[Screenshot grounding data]
========

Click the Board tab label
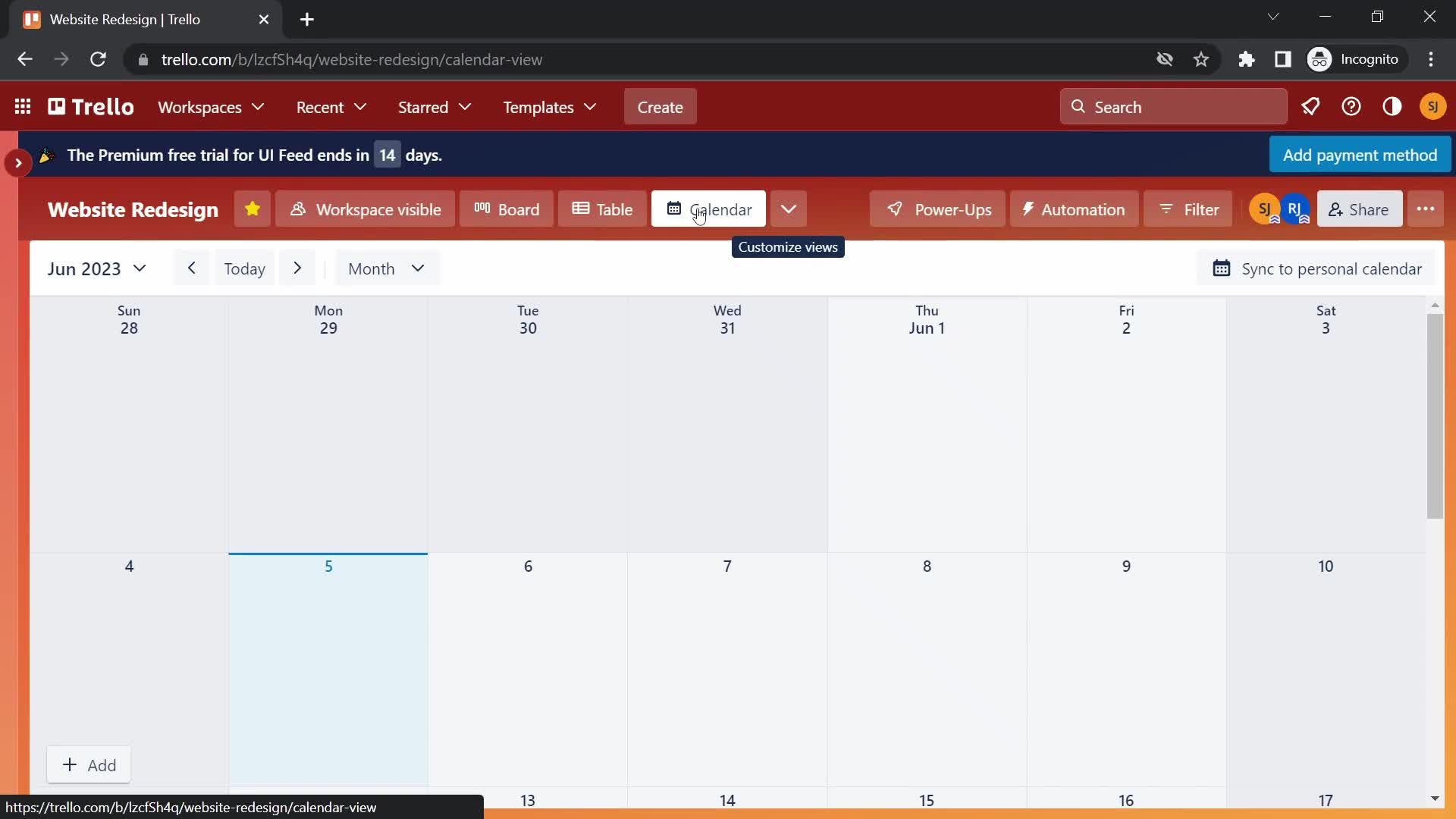This screenshot has width=1456, height=819. coord(520,209)
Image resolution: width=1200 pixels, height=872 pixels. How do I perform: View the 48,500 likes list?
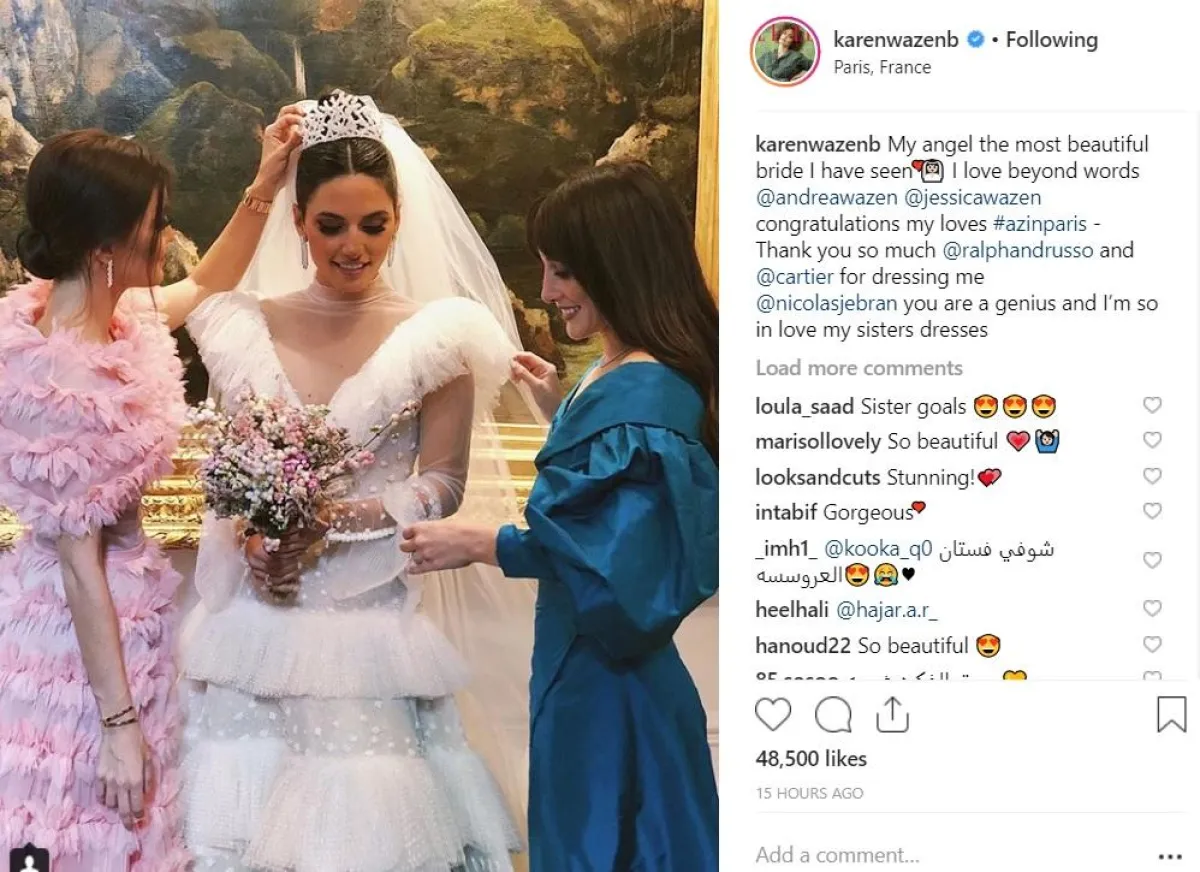811,759
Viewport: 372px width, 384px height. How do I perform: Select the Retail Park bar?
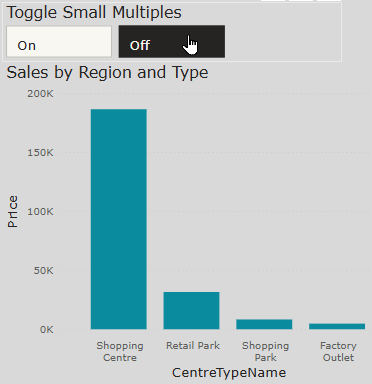(191, 311)
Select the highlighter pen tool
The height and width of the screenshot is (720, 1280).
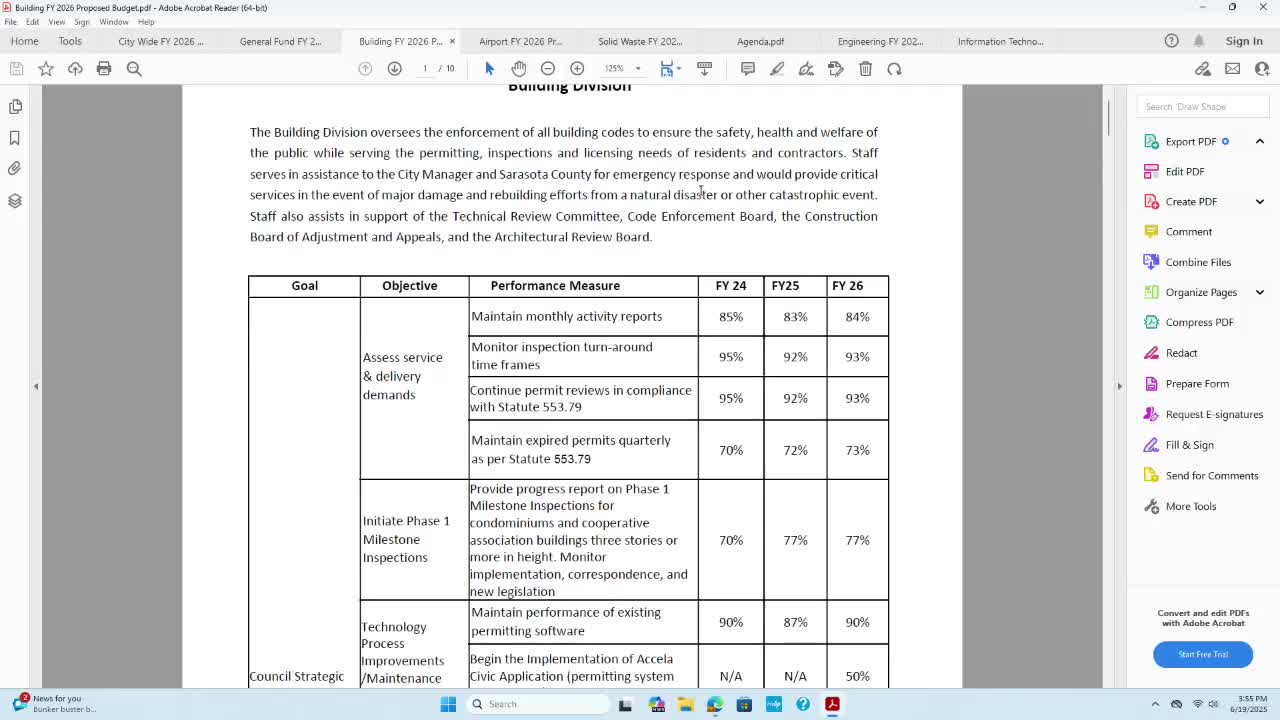[x=777, y=68]
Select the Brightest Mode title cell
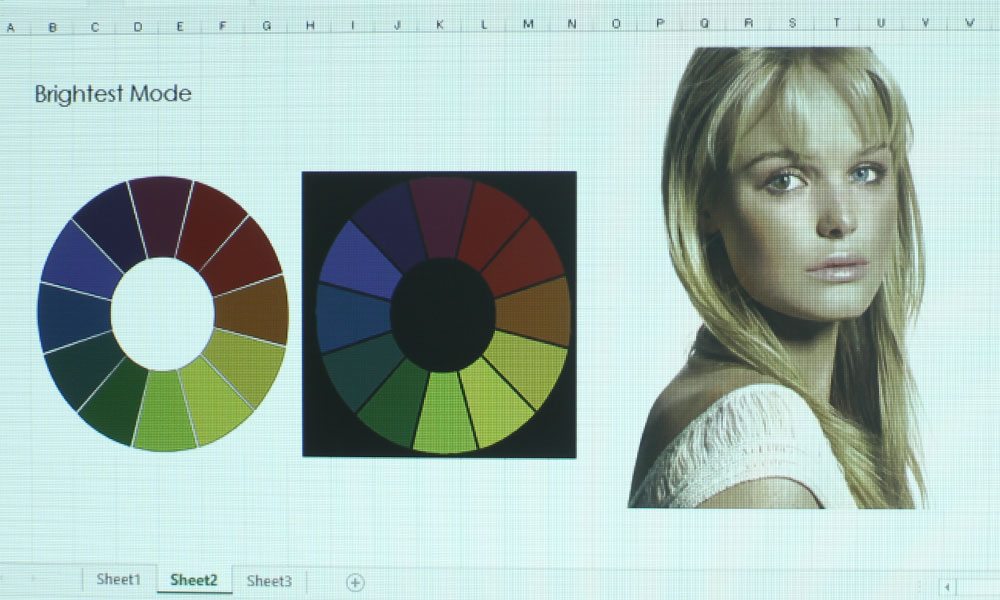Viewport: 1000px width, 600px height. click(x=112, y=95)
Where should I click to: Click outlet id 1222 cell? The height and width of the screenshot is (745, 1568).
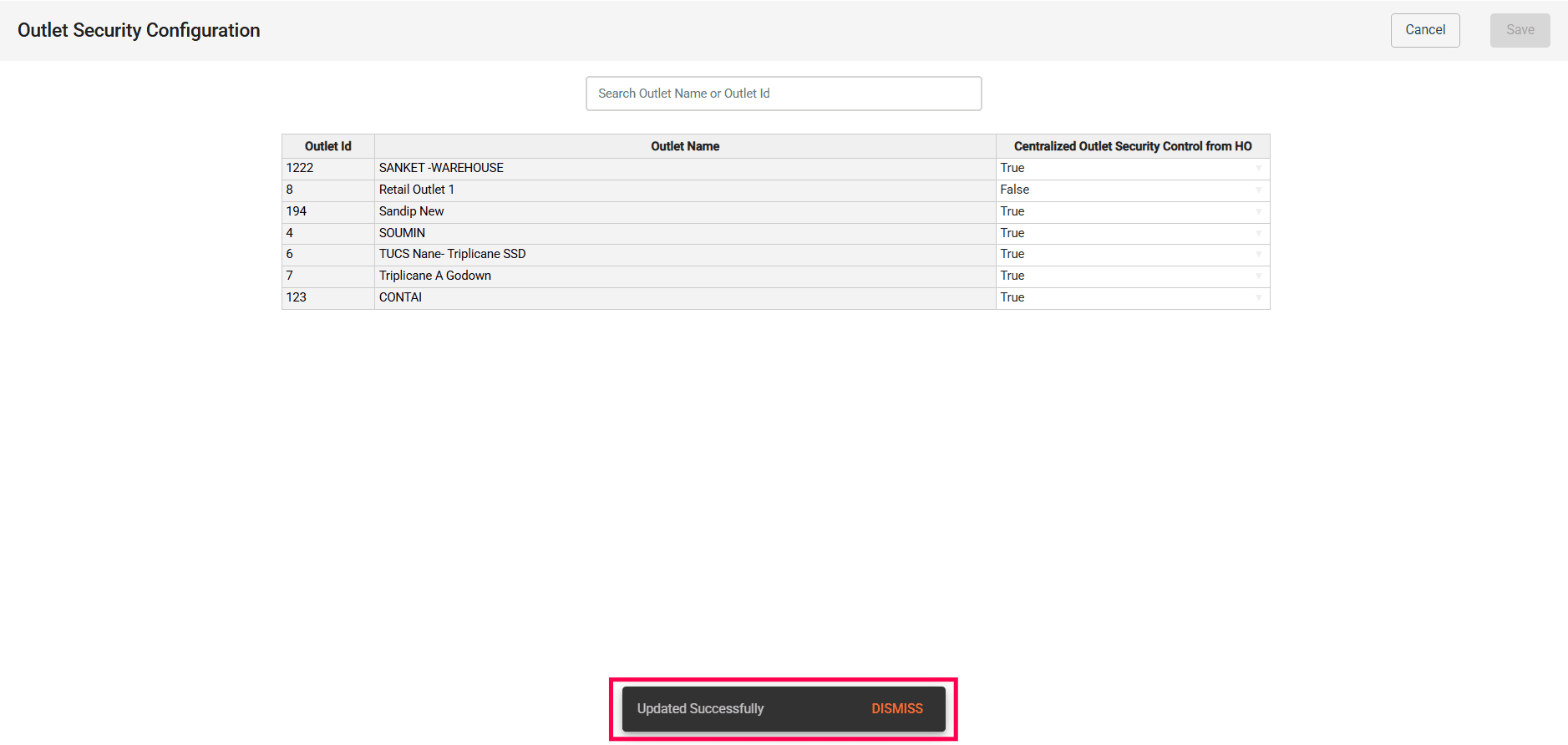click(300, 169)
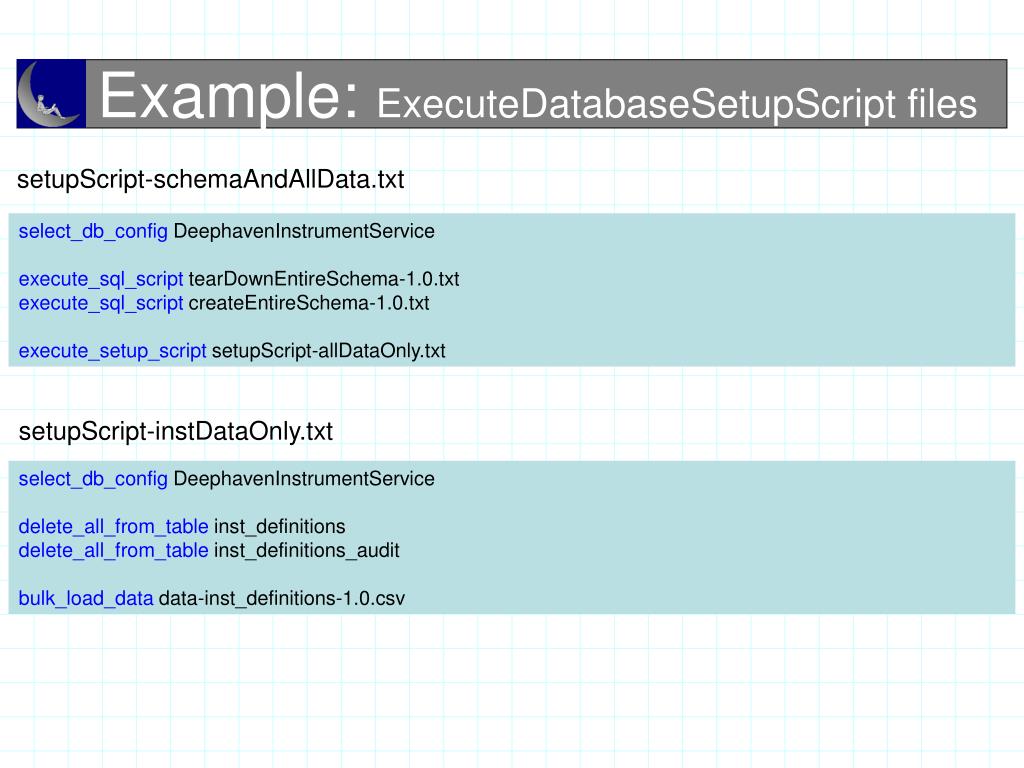The height and width of the screenshot is (768, 1024).
Task: Click select_db_config in the instDataOnly script block
Action: [x=93, y=479]
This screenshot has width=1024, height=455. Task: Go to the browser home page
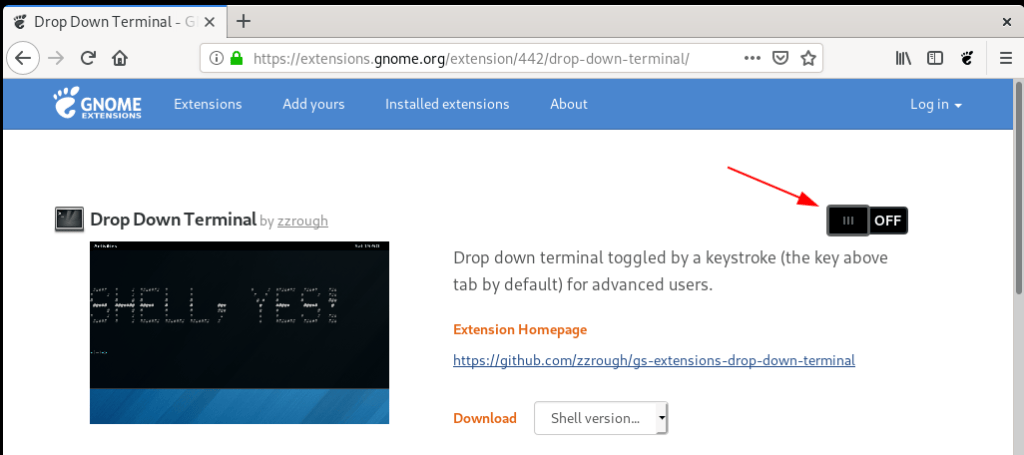120,58
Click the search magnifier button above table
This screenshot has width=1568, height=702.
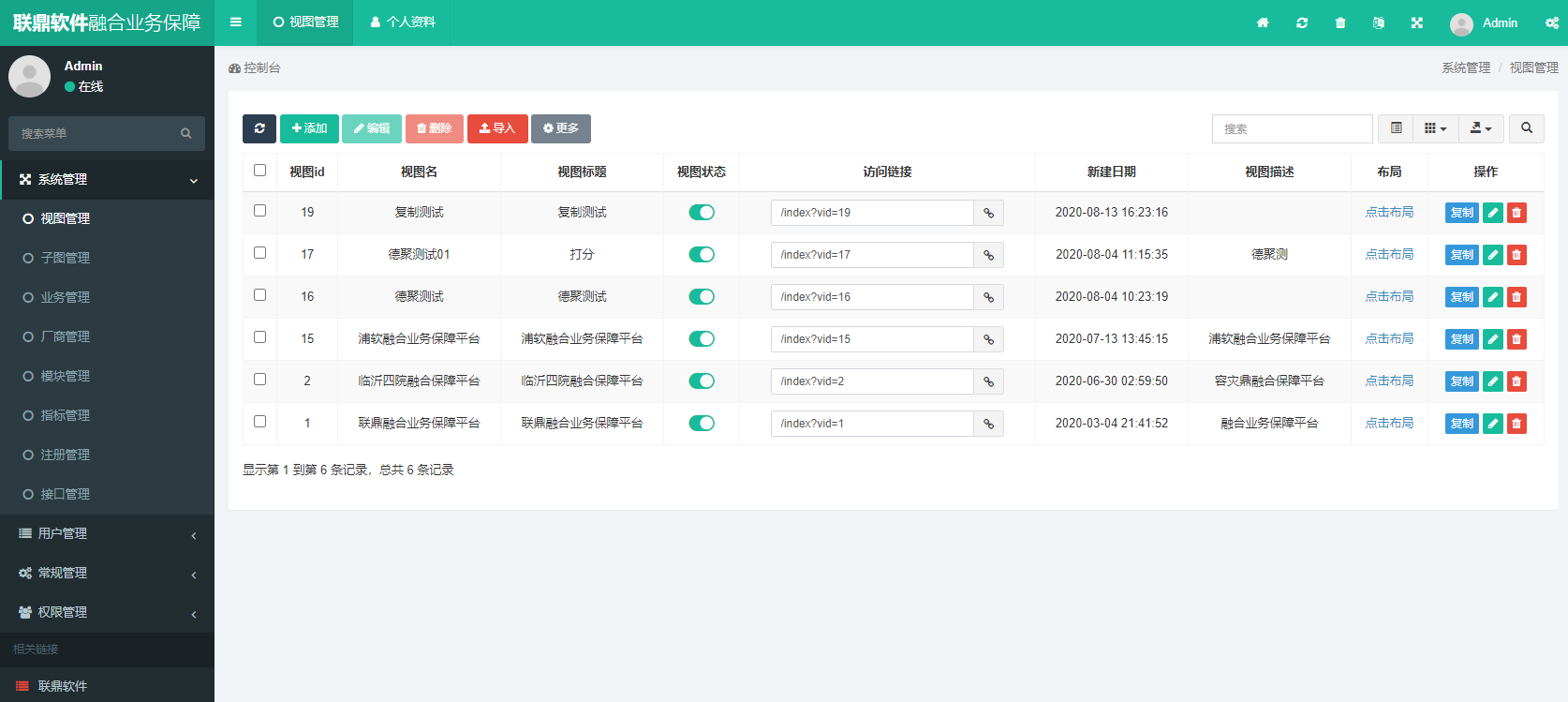pyautogui.click(x=1527, y=128)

========

**Activity:**
Copy the lines of the records, beginning where the line containing "This screenshot has width=1024, height=455." appears and continuing through the final line, exactly and with no pictures.

**Response box:**
This screenshot has width=1024, height=455. Task: Go to the browser home page
120,58
Click the search magnifier button above table
This screenshot has width=1568, height=702.
pyautogui.click(x=1527, y=128)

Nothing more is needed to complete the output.